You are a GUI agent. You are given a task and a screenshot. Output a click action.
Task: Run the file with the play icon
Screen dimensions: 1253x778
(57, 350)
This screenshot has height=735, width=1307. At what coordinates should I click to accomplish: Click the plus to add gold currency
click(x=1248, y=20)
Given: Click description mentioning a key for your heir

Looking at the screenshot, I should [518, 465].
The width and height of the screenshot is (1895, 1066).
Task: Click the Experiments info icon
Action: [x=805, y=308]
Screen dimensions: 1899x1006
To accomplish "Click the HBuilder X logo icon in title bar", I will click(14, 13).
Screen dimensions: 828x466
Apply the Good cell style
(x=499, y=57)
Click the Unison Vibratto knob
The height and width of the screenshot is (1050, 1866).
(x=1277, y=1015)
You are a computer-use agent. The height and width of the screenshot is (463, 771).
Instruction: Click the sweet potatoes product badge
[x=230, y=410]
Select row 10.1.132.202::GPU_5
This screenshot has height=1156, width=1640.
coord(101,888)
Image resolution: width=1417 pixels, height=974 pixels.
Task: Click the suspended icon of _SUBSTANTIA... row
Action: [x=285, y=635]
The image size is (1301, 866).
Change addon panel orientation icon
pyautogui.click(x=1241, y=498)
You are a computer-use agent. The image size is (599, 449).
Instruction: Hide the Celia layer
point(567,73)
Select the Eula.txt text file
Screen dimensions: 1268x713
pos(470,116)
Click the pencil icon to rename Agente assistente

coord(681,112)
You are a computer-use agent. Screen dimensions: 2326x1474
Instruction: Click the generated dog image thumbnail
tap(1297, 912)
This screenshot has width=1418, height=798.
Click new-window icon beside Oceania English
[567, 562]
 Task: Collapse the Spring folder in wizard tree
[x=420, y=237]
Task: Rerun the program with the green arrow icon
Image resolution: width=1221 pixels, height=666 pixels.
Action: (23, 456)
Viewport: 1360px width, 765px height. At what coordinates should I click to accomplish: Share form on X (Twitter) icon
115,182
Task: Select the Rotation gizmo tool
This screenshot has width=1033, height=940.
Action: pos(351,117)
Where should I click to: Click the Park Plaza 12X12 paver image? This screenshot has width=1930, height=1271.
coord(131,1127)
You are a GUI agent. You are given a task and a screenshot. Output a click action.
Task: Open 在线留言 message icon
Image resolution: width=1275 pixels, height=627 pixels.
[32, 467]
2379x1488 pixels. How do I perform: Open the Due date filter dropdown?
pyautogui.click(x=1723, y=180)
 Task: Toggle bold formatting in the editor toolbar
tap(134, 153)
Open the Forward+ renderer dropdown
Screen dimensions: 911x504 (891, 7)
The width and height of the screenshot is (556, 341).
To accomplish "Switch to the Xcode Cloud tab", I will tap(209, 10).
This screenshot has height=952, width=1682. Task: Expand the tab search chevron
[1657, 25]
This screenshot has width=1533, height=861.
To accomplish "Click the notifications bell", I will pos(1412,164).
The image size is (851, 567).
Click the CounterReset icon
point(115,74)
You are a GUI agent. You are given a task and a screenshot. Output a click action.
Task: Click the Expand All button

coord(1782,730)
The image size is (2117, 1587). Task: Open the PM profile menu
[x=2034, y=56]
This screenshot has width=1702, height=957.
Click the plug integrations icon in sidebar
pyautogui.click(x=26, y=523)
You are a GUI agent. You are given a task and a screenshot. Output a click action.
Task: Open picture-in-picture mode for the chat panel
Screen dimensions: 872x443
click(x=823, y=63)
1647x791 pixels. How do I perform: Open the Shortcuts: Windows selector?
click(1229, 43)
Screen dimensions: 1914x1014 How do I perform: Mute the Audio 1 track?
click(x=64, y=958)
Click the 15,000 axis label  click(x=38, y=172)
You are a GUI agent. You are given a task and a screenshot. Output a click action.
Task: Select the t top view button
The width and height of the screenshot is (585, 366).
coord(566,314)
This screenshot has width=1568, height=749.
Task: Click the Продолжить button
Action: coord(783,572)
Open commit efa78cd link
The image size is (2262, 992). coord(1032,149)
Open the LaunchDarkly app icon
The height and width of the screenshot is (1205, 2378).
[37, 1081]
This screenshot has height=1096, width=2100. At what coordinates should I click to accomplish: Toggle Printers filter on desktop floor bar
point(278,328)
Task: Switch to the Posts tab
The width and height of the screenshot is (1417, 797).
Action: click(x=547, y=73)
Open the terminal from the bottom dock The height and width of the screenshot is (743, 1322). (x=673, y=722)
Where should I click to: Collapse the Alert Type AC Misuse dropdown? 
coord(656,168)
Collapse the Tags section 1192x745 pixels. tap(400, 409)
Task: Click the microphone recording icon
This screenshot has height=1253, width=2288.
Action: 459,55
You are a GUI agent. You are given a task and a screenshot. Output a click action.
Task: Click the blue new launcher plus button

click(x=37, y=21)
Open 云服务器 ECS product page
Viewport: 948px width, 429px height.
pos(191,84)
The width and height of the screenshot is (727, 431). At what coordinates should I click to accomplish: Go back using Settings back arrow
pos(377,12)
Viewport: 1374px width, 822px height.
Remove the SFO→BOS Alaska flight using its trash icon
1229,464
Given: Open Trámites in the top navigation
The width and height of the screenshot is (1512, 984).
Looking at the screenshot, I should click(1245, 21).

========================

§ Task to complete: Show all lines above that contain "Switch".

§ Exercise response:
To accomplish "Switch to the Xcode Cloud tab", I will tap(209, 10).
Task: Switch to the Posts tab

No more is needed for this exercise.